История Русской армии. Часть 2. От взятия Парижа до покорения Средней Азии - страница 75
Пятидесятые, и особенно шестидесятые, годы характеризовались стихийным левением русского общества, превращением его из оппозиционного в революционное. Стоило лишь объявиться в Европе какому-нибудь радикальному материалистическому учению, как неизменно русская общественность оказывалась на левом его крыле. Антигосударственные теории охватывали это духовно неокрепшее общество с быстротой пожара, охватывающего сухой валежник.
Разрушительные микробы не встречали никакого противодействия в общественном организме. Интеллигенция вырывала из себя, втаптывала в грязь все, что было в ней как раз самого ценного и сильного – свое национальное лицо, свою национальную совесть, свое русское естество. Вырвав, вытравив из себя все свое, природное, русское, более того – прокляв его, русская интеллигенция сама себя обезоружила, сама лишила свой организм сопротивляемости. И семена убогого, псевдонаучного материализма дали бурные всходы на этой морально опустошенной ниве. Русский радикальный интеллигент уподобился сибирскому инородцу – остяку либо тунгусу, падкому до огненной воды и гибнущему от нее на третьем поколении по той причине, что его организм лишен сопротивляемости ее разрушительному эффекту. Огненная вода Бакунина и Маркса и привела к гибели этих образованных (подчас даже ученых) дикарей на четвертом их поколении. Противоядие совершенно отсутствовало: у русской радикальной интеллигенции не было в прошлом пятнадцати веков рационалистической римской культуры, позволившей Западу преодолеть марксизм. Духовную же сокровищницу православия она проглядела[158]…

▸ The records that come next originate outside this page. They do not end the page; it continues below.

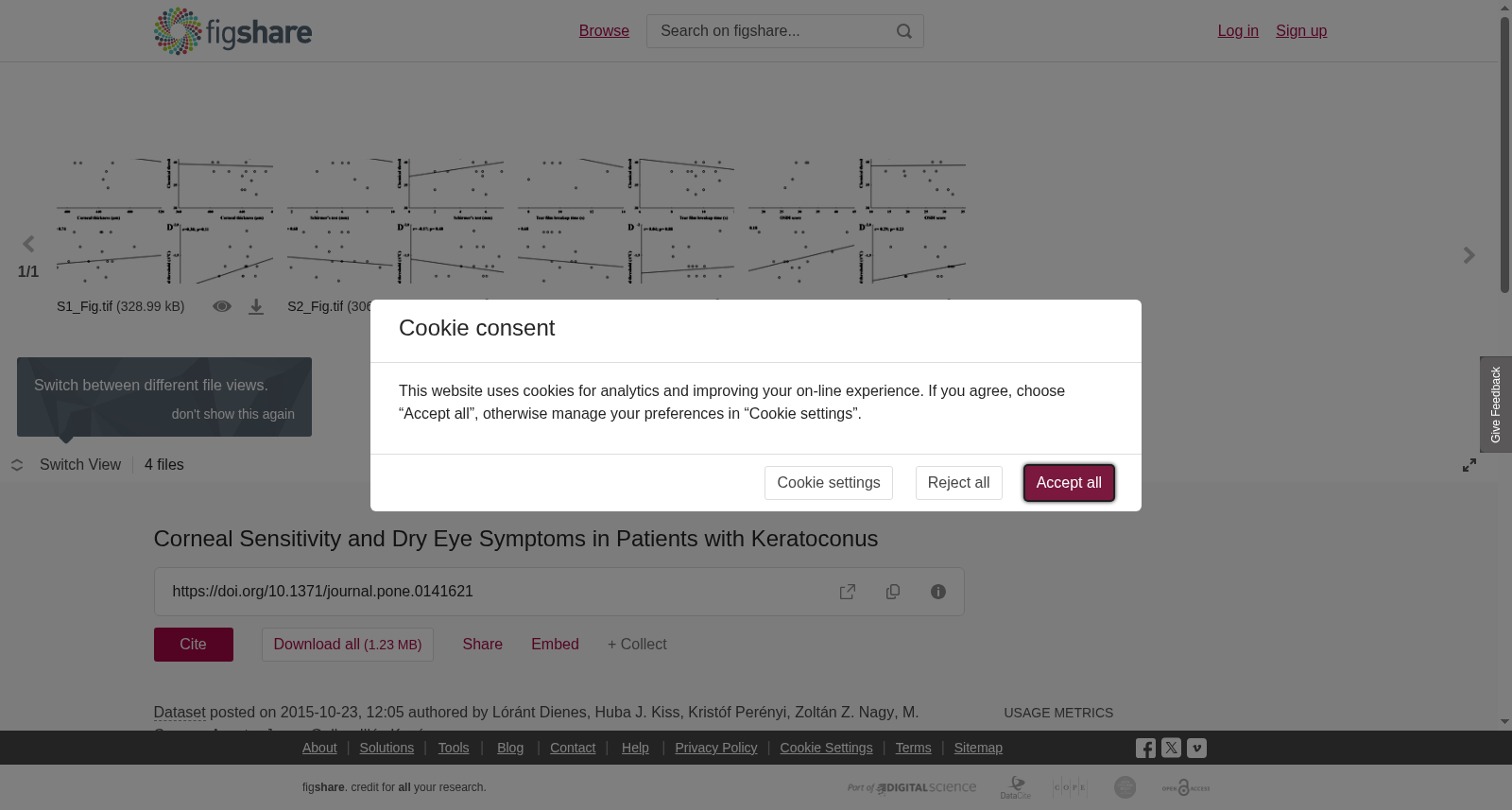Expand the + Collect option
Screen dimensions: 1512x810
[637, 645]
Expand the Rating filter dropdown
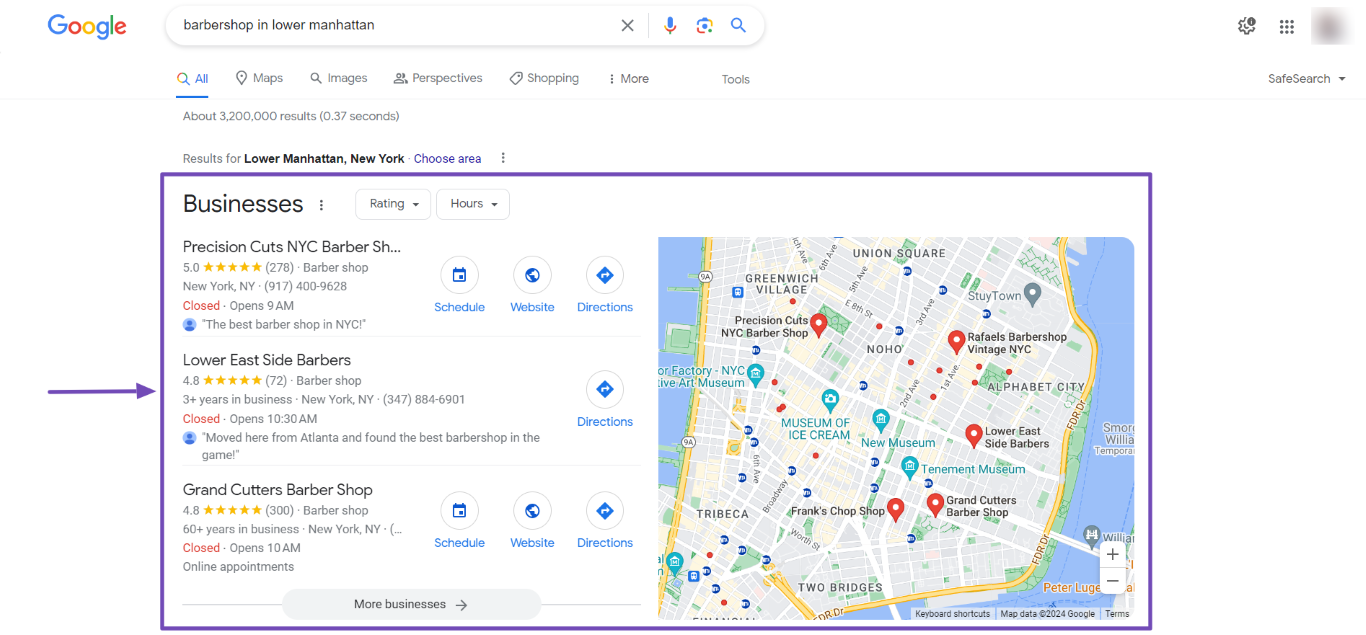This screenshot has width=1366, height=635. [x=393, y=204]
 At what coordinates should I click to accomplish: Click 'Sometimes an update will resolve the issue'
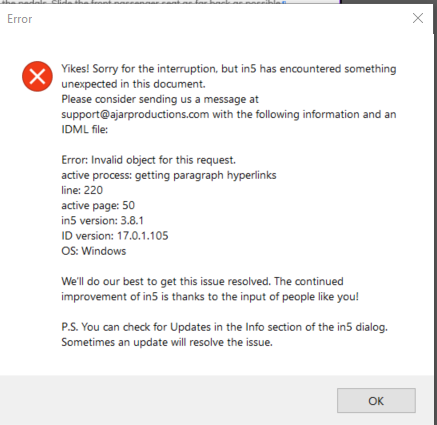pos(167,342)
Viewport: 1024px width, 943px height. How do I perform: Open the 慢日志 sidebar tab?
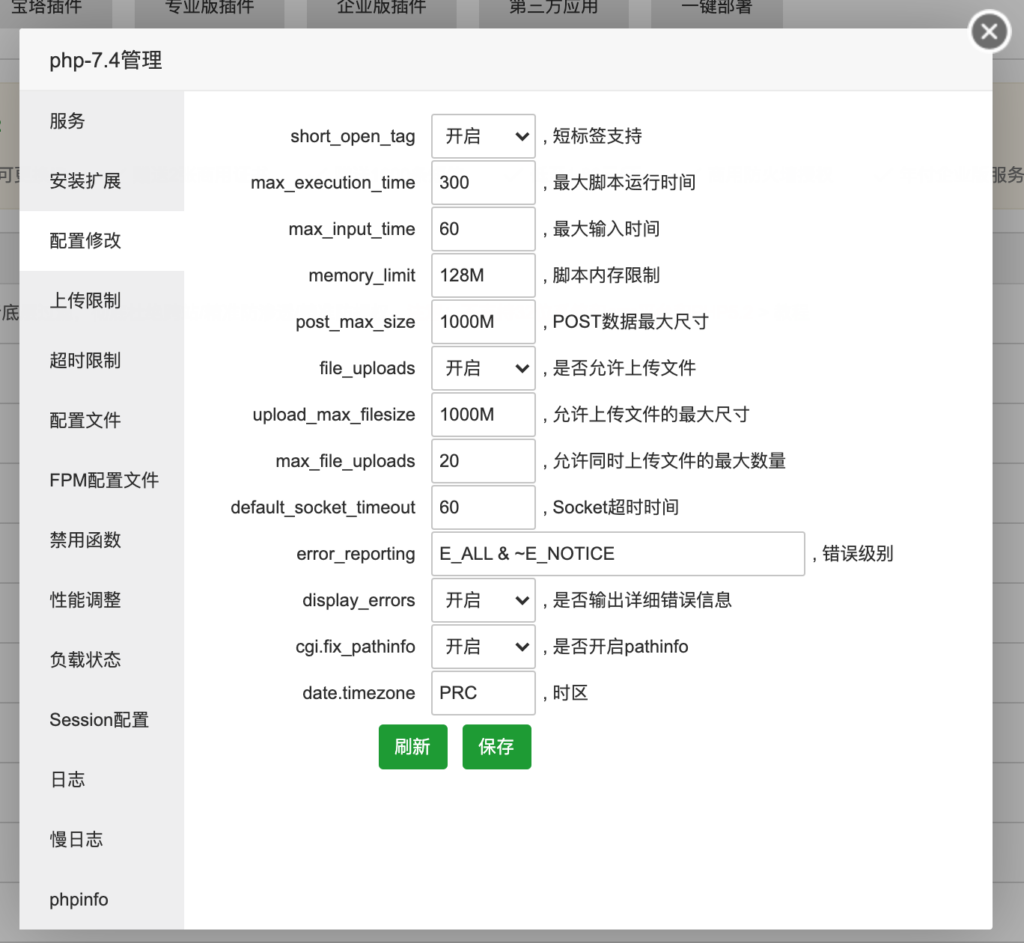(76, 839)
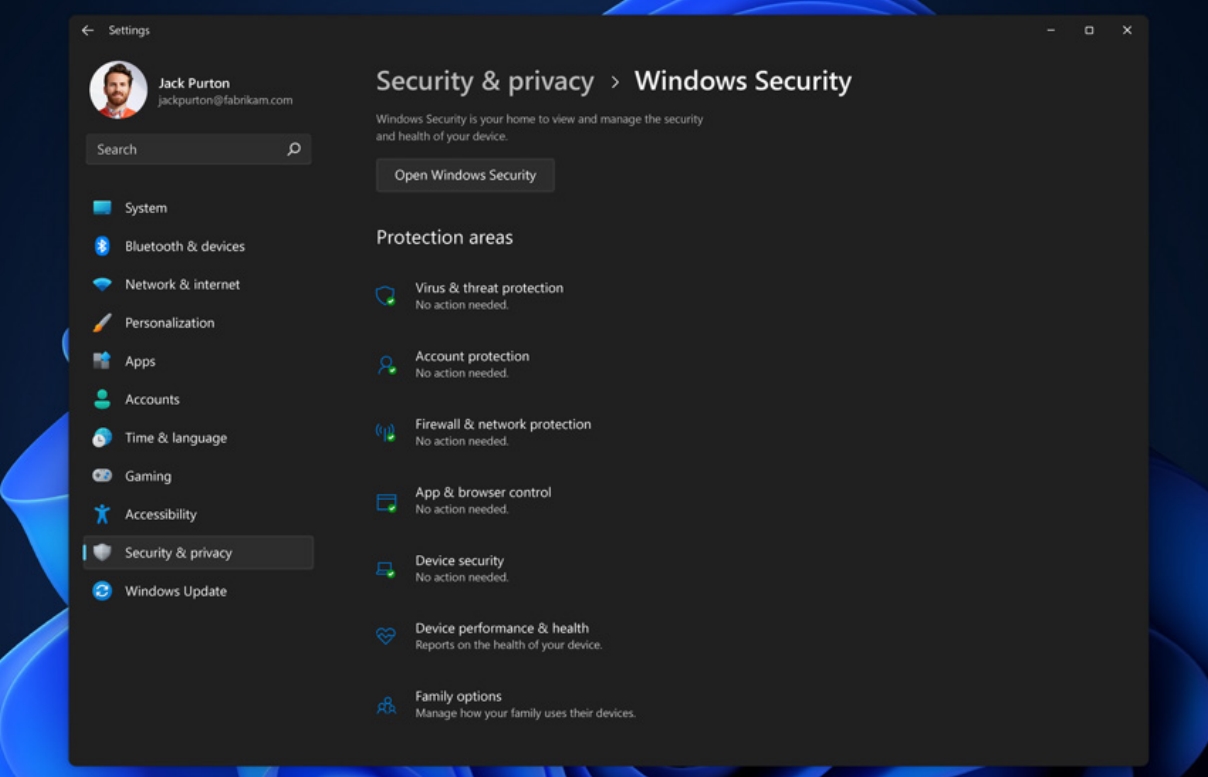
Task: Select the Gaming category
Action: (148, 476)
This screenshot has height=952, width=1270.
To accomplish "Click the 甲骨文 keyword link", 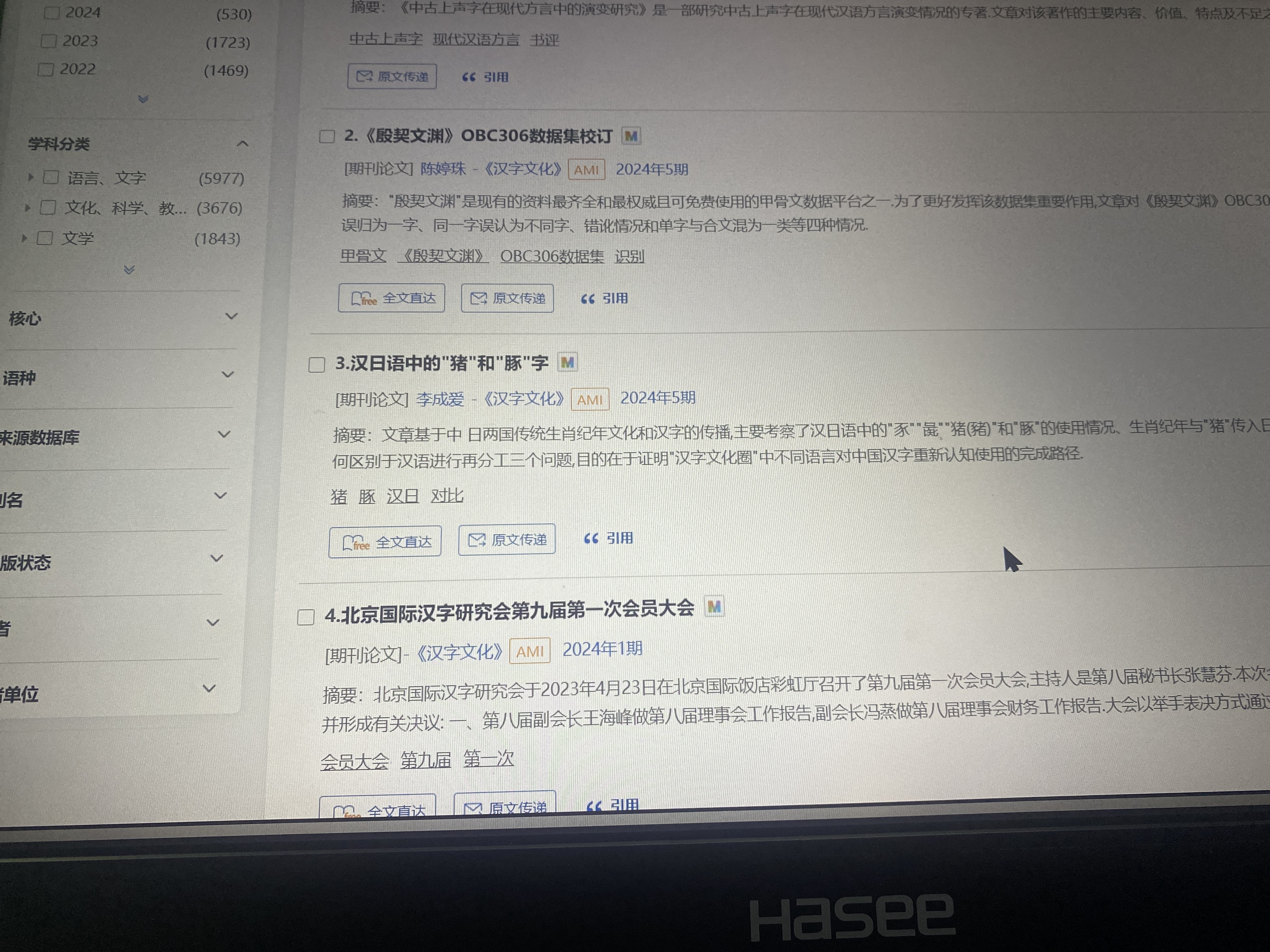I will pyautogui.click(x=363, y=256).
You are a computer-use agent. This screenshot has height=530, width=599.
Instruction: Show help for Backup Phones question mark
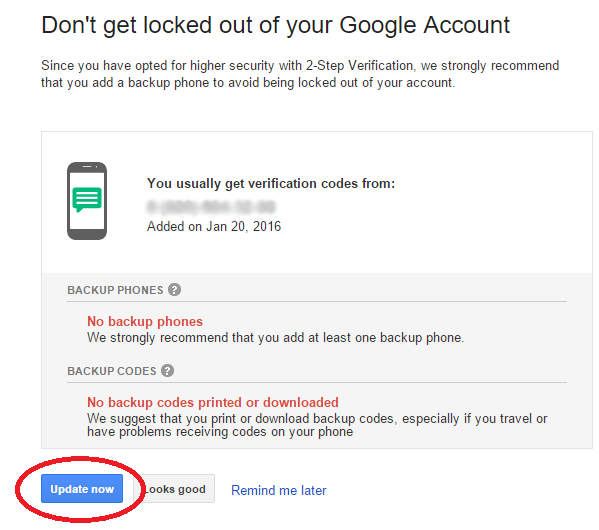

В более умеренных, то есть не столь радикально-революционных кругах, господствовало преклонение пред европейским либерализмом. Материализм и марксизм тут осуждать боялись из страха прослыть отсталыми (смертный грех, которого русское общество больше всего боялось и никогда не прощало). Однако главной идеей этих кругов была мистика Прогресса (с большой буквы), мистика, проникшая и в правительственные и даже в высшие военные сферы. Преклонение перед Европой и здесь составляло основу мышления, с той только разницей, что если радикальные, революционные круги вбирали в себя отбросы европейской мысли с надеждой превзойти учителей, сказать миру новое слово и засадить человечество в свиной хлев усовершенствованного в России марксизма, то вожделения кругов либеральных были более скромными. Они не тщились сказать миру новое слово, все помыслы их были направлены к тому, чтобы идти вровень с веком, подняться до уровня Европы. Своего русского естества здесь стеснялись, национализм считали зоологическим понятием. Все русское огульно осуждалось, объявлялось отсталым. Создался культ некоего гуманного, просвещенного, мудрого сверхчеловека – европейца, типа, на Западе в действительности никогда не существовавшего.
Памятником этого культа является уцелевший до наших дней нелепый термин европейско-образованный, когда хотят показать высшую степень культуры, ее универсальность. На Западе имело и имеет место как раз обратное. Европеец говорил лишь на своем языке, учен лишь в своей специальности. Универсальная образованность являлась общим достоянием лишь России, так что справедливее было бы говорить о немногочисленных действительно культурных европейцах, что они русско-образованны. Русский интеллигент, как правило, отлично знал иностранную литературу, музыку, живопись (не говоря уж о своих, которые иногда недооценивал, но знал всегда). Европейский буржуа, как правило же, не знал и своей литературы и искусств (не говоря уж о чужих), а европейский интеллигент (если только он не русски-образован, что, впрочем, случается редко) знает лишь свои, причем лишь одну какую-нибудь отрасль (например, только литературу, только музыку). Если европеизм считать синонимом культурности, то единственными подлинными европейцами были русские интеллигенты, в своем самоунижении этого как раз и не сознававшие.